Antisemitismus und Antiziganismus zählen bis heute zu den stärksten Hassgefühlen in Europa. Dieser Hass wird durch zahlreiche Faktoren geschürt. Dazu zählen beispielsweise Hate Speech im Netz, populistische und nationalistische Hetze oder auch wachsende wirtschaftliche und gesellschaftliche Unsicherheiten, die mit Faktoren wie der Globalisierung und der Corona-Pandemie zusammenhängen. Regierungen, Parlamente, Sicherheitsbehörden und soziale Medien haben in den letzten Jahren begonnen, diesem Hass stärker entgegenzutreten. Nichtsdestotrotz sind auch weiterhin zivilgesellschaftliche Gruppen gefragt. Aufgrund ihrer persönlichen und regionalen Bezüge sind sie ein wesentlicher Bestandteil, um Antisemitismus und Antiziganismus in allen Bereichen des täglichen Lebens entgegenzusteuern.
3. Mit dem Ausbruch der COVID-19-Pandemie wurden vermehrt auch antisemitische Inhalte über das Internet verbreitet. Welche Auswirkungen hat dies auf Ihre Arbeit und was können Einzelpersonen und Initiativen unternehmen, wenn sie solchen Inhalten begegnen?
Beobachter/-innen weisen seit dem Ausbruch der Covid-19-Pandemie auf einen starken Anstieg antisemitischer Angriffe im Internet, bei Demonstrationen und auch anderen öffentlichen Veranstaltungen hin.

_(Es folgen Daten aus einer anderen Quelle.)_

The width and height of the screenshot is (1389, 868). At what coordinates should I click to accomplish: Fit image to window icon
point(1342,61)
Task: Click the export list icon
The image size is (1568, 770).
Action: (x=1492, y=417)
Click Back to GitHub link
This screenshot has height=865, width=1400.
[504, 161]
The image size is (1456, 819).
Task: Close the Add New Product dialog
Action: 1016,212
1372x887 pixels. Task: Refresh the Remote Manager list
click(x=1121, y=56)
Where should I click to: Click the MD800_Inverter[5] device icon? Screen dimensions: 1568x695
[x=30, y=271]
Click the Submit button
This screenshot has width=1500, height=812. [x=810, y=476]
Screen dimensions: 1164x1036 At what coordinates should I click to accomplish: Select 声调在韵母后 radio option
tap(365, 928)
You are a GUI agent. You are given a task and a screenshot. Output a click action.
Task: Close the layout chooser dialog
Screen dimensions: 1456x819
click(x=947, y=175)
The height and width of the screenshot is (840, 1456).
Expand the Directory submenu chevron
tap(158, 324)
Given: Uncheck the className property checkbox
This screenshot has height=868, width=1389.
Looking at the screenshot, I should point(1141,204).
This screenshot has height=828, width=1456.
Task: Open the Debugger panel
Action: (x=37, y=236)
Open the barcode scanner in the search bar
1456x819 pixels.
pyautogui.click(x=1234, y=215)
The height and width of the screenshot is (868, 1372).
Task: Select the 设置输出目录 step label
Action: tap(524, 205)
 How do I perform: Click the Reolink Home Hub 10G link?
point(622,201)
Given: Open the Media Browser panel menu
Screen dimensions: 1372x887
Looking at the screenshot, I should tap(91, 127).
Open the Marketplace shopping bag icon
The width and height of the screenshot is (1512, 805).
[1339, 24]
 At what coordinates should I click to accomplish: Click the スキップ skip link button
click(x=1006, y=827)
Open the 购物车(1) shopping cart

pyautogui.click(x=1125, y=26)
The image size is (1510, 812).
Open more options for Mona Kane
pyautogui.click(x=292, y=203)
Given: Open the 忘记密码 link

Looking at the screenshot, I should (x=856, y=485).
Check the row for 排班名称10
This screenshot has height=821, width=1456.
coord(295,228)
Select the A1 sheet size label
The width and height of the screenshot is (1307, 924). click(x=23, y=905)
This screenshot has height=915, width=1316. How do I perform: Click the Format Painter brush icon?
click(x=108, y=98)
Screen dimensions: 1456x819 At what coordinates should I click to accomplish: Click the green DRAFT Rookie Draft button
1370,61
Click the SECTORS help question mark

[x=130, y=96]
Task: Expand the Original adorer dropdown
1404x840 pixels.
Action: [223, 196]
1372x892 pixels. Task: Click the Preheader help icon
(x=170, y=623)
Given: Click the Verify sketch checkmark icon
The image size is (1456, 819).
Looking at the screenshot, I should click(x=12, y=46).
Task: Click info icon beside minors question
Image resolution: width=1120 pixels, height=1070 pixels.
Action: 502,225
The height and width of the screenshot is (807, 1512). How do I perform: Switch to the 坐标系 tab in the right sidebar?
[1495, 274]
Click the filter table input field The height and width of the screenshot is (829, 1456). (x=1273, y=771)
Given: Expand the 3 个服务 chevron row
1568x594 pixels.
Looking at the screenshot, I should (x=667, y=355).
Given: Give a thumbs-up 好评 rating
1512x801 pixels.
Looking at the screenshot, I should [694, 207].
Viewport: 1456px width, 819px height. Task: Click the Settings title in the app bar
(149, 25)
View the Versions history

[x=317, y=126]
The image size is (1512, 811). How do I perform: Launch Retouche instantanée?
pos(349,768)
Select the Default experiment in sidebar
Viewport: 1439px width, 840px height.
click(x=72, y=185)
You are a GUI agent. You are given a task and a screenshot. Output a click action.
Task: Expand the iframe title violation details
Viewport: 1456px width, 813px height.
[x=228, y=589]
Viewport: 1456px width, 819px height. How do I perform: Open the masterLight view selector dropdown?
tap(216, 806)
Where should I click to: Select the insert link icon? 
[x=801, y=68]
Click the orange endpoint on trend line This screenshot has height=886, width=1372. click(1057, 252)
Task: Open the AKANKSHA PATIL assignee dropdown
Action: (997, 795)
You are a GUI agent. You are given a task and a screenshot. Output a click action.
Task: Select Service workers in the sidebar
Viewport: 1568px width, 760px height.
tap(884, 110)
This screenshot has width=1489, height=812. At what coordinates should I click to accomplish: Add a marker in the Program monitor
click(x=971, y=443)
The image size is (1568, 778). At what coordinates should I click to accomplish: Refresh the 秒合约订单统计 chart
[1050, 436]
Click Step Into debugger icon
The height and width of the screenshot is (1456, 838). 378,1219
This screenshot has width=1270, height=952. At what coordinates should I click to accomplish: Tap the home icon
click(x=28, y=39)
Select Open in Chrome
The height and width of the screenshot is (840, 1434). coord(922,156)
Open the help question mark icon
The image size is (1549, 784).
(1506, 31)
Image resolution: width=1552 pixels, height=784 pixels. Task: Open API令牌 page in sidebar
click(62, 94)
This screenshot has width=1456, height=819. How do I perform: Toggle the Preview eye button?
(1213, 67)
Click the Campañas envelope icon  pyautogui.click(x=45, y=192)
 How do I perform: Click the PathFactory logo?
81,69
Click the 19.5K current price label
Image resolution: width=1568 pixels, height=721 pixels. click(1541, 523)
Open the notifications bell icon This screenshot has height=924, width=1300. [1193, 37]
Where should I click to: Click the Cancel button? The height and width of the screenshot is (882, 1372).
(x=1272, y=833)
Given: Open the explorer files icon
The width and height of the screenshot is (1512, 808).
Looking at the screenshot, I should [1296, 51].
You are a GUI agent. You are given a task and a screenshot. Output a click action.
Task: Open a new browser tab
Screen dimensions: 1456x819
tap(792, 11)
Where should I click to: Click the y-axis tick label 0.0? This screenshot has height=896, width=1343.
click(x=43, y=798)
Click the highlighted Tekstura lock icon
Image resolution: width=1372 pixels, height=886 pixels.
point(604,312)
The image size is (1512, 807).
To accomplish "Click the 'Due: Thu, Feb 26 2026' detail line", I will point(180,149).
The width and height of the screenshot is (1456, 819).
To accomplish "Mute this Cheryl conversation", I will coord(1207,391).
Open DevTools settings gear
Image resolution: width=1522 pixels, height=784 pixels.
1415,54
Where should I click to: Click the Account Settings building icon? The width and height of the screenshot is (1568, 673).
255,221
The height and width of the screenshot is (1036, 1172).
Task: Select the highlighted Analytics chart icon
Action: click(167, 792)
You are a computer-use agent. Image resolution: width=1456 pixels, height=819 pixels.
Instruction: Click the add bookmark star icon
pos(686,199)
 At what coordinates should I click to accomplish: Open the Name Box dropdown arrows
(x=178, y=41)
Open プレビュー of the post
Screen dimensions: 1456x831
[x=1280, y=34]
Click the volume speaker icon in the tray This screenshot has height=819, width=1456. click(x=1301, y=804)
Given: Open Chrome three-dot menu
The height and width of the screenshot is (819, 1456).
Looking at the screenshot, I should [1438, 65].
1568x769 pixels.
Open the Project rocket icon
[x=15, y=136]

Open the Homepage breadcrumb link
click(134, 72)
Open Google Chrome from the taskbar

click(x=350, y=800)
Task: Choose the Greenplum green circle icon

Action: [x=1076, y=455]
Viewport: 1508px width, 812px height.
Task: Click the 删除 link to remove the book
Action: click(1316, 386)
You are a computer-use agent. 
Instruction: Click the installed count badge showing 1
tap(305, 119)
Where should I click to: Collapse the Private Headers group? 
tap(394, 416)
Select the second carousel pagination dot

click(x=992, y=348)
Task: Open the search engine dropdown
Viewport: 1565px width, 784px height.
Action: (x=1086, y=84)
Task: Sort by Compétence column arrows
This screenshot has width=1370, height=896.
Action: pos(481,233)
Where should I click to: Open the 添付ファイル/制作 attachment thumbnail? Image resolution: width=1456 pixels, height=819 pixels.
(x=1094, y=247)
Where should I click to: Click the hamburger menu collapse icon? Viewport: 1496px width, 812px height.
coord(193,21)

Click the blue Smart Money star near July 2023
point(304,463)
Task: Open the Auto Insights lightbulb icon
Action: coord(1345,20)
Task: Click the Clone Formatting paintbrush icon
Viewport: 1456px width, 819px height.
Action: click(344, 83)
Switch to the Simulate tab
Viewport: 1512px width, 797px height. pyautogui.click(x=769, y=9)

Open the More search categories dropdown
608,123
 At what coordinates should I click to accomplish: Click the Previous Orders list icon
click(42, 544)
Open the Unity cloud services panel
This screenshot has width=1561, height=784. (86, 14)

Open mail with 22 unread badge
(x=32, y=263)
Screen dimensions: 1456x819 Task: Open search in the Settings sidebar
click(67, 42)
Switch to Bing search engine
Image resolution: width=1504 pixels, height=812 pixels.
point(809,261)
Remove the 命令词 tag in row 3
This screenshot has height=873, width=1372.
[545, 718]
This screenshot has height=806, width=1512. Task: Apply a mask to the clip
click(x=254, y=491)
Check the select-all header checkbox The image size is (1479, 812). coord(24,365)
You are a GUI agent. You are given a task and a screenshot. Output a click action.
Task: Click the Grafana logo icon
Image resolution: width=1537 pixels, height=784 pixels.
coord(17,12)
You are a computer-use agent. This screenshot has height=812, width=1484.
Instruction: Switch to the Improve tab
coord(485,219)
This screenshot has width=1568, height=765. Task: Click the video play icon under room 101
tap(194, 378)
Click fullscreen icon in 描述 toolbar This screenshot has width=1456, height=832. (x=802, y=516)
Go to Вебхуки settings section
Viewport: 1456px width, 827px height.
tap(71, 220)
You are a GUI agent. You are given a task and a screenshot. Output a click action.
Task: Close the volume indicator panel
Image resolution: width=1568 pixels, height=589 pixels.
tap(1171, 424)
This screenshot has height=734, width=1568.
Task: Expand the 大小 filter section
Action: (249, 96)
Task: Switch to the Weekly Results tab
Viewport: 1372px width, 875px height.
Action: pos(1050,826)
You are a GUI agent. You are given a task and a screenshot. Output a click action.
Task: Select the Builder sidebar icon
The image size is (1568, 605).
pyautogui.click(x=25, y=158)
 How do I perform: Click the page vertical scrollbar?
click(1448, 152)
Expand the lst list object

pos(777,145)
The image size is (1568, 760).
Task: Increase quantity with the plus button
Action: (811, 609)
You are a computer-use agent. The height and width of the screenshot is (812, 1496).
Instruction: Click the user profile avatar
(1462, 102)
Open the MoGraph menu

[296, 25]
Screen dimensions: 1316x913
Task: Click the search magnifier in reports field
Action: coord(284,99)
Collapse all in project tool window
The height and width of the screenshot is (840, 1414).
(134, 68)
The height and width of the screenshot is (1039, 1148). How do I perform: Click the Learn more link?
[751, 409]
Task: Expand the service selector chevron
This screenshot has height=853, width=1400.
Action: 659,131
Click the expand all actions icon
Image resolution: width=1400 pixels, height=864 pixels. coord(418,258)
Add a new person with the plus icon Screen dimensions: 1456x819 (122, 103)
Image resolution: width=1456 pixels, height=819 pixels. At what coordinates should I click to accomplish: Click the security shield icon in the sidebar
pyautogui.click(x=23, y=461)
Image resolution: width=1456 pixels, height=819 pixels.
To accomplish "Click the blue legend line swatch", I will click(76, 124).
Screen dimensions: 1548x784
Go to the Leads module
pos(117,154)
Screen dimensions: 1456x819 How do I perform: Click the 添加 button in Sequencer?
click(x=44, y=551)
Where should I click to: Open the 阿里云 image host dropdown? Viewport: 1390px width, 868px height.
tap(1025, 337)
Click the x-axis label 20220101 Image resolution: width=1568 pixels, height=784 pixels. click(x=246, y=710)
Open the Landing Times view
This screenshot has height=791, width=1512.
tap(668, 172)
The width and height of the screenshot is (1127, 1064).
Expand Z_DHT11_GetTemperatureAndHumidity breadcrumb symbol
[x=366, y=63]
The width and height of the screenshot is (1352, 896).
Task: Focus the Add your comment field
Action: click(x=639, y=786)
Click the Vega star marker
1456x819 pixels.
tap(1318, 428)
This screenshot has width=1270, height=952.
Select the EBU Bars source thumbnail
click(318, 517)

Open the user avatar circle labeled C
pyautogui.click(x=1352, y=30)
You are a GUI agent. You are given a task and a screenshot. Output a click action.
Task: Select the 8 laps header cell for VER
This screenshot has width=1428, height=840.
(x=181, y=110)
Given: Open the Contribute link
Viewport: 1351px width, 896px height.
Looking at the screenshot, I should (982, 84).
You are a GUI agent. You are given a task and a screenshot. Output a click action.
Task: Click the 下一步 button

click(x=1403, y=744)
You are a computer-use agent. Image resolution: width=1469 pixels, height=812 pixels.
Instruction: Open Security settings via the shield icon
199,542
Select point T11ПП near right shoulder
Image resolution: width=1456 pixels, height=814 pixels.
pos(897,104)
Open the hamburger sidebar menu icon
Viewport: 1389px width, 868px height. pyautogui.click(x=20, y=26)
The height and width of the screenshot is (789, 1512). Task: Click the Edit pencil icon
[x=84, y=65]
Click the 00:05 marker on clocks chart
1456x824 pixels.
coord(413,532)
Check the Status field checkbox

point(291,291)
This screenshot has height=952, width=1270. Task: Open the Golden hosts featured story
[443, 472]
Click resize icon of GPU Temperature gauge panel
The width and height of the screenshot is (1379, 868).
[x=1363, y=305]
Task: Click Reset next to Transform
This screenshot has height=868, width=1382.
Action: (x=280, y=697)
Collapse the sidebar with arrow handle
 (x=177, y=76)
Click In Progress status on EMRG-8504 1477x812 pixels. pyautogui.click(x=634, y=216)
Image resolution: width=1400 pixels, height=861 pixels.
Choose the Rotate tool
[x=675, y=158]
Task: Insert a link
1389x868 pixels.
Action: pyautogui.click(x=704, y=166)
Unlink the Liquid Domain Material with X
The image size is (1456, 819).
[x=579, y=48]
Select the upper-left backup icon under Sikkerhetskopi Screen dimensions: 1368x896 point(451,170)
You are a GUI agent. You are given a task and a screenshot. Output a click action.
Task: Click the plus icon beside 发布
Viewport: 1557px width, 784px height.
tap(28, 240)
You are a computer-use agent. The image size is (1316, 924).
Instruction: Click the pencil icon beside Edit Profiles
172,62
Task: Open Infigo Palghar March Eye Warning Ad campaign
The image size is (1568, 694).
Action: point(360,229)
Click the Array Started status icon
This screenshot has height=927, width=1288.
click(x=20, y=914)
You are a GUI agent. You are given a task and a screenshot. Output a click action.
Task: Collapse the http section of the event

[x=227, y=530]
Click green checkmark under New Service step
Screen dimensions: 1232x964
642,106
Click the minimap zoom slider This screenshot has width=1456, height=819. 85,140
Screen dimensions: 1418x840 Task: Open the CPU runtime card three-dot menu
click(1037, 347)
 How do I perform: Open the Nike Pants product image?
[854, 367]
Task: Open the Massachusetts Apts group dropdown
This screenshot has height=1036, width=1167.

Organisationen, die sich gegen Antisemitismus stellen, jüdisches Leben fördern und für starke deutsch-israelische Beziehungen eintreten, erleben vermehrt aggressive Angriffe im Netz und in der Öffentlichkeit. Die Corona-Pandemie hat zudem einen exponentiellen Anstieg von Anhänger/-innen von Verschwörungserzählungen verursacht. Viele von ihnen suchen die Schuld für unerklärliche Vorfälle bei Jüd/-innen oder als jüdisch wahrgenommenen Personen. Verschwörungserzählungen entstehen, um scheinbar unerklärliche Phänomene zu erklären. Auch wenn es schwierig ist, irrationalen Argumenten mit Logik zu begegnen, ist es möglich, diese Argumente zu widerlegen und die darin enthaltenen Unwahrheiten zu offenbaren. Zahlreiche zivilgesellschaftliche Gruppen auf Bundes- oder auch regionaler Ebene stellen hierfür leicht zugänglich Materialien zur Verfügung. Je mehr Menschen sich informieren und in die Diskussion einbringen, desto besser können wir als Gesellschaft Antisemitismus entgegentreten. Um Antisemitismus in Grenzen zu halten und jüdisches Leben ohne Angst zu ermöglichen, bedarf es einer ständigen Kontrolle und eines breiten Engagements. Jede/-r Einzelne und jede Diskussion macht einen Unterschied, um Antisemitismus zu bekämpfen.